C'est une question que tout Burundais se pose. Tout compétiteur se dit qu'il sera le gagnant. Les surprises ne manquent pas. Les certitudes en matière électorale n'existent pas. L'ancien Président Buyoya avait la certitude d'être élu par le peuple burundais mais il a perdu. Il a perdu et il a accepté son échec.

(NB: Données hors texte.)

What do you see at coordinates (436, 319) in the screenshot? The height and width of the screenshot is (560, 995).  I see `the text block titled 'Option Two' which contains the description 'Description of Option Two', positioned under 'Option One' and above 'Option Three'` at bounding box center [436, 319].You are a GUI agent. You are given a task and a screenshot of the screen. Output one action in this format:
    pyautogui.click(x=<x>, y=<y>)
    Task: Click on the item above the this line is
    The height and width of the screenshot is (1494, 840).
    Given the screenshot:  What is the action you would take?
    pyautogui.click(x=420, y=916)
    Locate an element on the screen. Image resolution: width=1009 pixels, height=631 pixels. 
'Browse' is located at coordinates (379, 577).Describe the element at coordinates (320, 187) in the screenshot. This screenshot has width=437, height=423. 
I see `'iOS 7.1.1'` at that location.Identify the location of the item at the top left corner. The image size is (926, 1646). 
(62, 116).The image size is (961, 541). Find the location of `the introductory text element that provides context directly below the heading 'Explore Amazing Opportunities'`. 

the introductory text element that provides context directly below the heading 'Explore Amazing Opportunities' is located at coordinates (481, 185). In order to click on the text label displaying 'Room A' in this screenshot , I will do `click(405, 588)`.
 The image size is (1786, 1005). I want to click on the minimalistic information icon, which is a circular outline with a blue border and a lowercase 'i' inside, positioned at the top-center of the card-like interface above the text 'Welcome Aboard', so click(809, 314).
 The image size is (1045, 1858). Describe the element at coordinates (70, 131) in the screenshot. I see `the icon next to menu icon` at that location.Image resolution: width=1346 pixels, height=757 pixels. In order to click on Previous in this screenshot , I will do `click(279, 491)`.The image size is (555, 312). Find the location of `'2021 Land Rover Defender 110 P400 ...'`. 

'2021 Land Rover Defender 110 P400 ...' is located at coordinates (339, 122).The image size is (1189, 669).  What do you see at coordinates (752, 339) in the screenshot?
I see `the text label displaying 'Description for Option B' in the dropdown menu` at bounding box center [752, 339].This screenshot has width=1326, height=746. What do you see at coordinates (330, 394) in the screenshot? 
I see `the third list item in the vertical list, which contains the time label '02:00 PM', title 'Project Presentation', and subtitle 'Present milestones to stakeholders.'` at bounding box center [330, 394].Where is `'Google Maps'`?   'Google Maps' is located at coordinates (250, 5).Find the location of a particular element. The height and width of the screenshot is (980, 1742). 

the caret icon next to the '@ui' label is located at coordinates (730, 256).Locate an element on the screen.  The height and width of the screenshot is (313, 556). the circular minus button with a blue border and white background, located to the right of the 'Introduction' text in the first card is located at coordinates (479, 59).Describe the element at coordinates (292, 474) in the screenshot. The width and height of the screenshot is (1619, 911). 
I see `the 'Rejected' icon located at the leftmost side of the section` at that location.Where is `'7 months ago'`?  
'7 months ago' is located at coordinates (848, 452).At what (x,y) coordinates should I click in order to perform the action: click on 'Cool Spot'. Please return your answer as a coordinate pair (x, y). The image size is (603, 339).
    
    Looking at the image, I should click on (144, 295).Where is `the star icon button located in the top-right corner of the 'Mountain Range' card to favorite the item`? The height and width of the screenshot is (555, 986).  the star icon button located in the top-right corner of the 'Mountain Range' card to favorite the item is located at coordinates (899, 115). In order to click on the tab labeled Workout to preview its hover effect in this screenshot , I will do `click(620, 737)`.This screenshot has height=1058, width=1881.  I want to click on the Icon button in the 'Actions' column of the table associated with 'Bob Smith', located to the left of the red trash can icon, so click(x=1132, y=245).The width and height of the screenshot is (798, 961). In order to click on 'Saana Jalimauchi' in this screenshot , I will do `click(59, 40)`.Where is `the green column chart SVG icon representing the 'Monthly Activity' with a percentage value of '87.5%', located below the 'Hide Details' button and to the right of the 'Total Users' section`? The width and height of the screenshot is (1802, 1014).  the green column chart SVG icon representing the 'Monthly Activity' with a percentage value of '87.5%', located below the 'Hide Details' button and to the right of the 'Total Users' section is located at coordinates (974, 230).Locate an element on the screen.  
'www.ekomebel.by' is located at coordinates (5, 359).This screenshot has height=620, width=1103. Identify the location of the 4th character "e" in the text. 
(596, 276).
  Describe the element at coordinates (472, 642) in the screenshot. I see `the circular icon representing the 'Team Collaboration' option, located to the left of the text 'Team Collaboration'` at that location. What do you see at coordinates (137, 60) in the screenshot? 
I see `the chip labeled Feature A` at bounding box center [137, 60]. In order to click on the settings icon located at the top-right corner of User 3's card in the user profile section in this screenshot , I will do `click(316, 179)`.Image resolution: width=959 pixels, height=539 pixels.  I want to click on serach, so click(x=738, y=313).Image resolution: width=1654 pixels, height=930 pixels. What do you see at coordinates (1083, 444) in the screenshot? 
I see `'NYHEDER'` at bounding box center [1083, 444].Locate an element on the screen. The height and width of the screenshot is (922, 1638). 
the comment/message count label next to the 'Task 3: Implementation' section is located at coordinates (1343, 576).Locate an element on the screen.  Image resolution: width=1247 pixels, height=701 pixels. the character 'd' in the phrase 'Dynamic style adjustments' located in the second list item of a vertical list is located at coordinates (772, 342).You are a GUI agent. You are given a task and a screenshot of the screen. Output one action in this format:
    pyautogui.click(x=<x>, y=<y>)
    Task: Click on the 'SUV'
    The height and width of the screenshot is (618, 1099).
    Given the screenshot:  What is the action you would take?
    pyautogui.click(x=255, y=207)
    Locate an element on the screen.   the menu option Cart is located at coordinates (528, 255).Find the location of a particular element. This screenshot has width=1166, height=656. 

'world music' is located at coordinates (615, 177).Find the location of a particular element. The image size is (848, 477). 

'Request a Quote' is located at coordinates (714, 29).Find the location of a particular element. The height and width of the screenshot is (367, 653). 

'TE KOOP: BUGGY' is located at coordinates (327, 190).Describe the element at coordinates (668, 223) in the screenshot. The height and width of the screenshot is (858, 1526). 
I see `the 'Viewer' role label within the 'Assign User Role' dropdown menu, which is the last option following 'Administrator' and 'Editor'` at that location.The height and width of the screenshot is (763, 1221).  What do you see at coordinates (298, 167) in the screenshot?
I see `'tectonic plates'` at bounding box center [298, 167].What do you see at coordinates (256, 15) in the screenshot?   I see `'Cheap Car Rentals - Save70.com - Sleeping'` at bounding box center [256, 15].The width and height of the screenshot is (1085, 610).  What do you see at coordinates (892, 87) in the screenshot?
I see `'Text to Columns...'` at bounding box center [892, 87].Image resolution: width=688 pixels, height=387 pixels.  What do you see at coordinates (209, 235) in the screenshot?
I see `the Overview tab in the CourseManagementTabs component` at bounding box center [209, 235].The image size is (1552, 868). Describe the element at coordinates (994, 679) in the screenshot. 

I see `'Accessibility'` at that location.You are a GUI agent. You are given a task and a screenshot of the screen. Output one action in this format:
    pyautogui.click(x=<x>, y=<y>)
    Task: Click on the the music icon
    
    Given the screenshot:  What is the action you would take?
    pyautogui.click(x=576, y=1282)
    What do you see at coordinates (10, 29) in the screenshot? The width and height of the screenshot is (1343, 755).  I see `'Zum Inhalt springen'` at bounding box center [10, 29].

Les forces principales annoncées sont le CNDD-FDD, le Frodebu, l'UPD qui monte, le FNL et d'autres partis qui peuvent créer la surprise. Les candidats à la Présidentielle sont presque connus. Le Président Nkurunziza est candidat du CNDD-FDD, Ndayizeye, candidat du Frodebu, Rwasa, candidat du FNL, Nyangoma, candidat du CNDD etc...
Le Président Nkurunziza sera en position de force s'il se présente en tant que candidat libre, laissant de côté les casseroles attribuées au CNDD-FDD. Il pourrait invoquer la main mise du parti sur le système qui l'a empêché de diriger librement. En se présentant comme candidat du parti CNDD-FDD, il devra comprendre que les Burundais ont l'intention de dire au revoir au pouvoir du CNDD-FDD, y compris à ceux qui sont présentés par ce parti. Les luttes internes au CNDD-FDD ne feront que compliquer la tâche de Nkurunziza.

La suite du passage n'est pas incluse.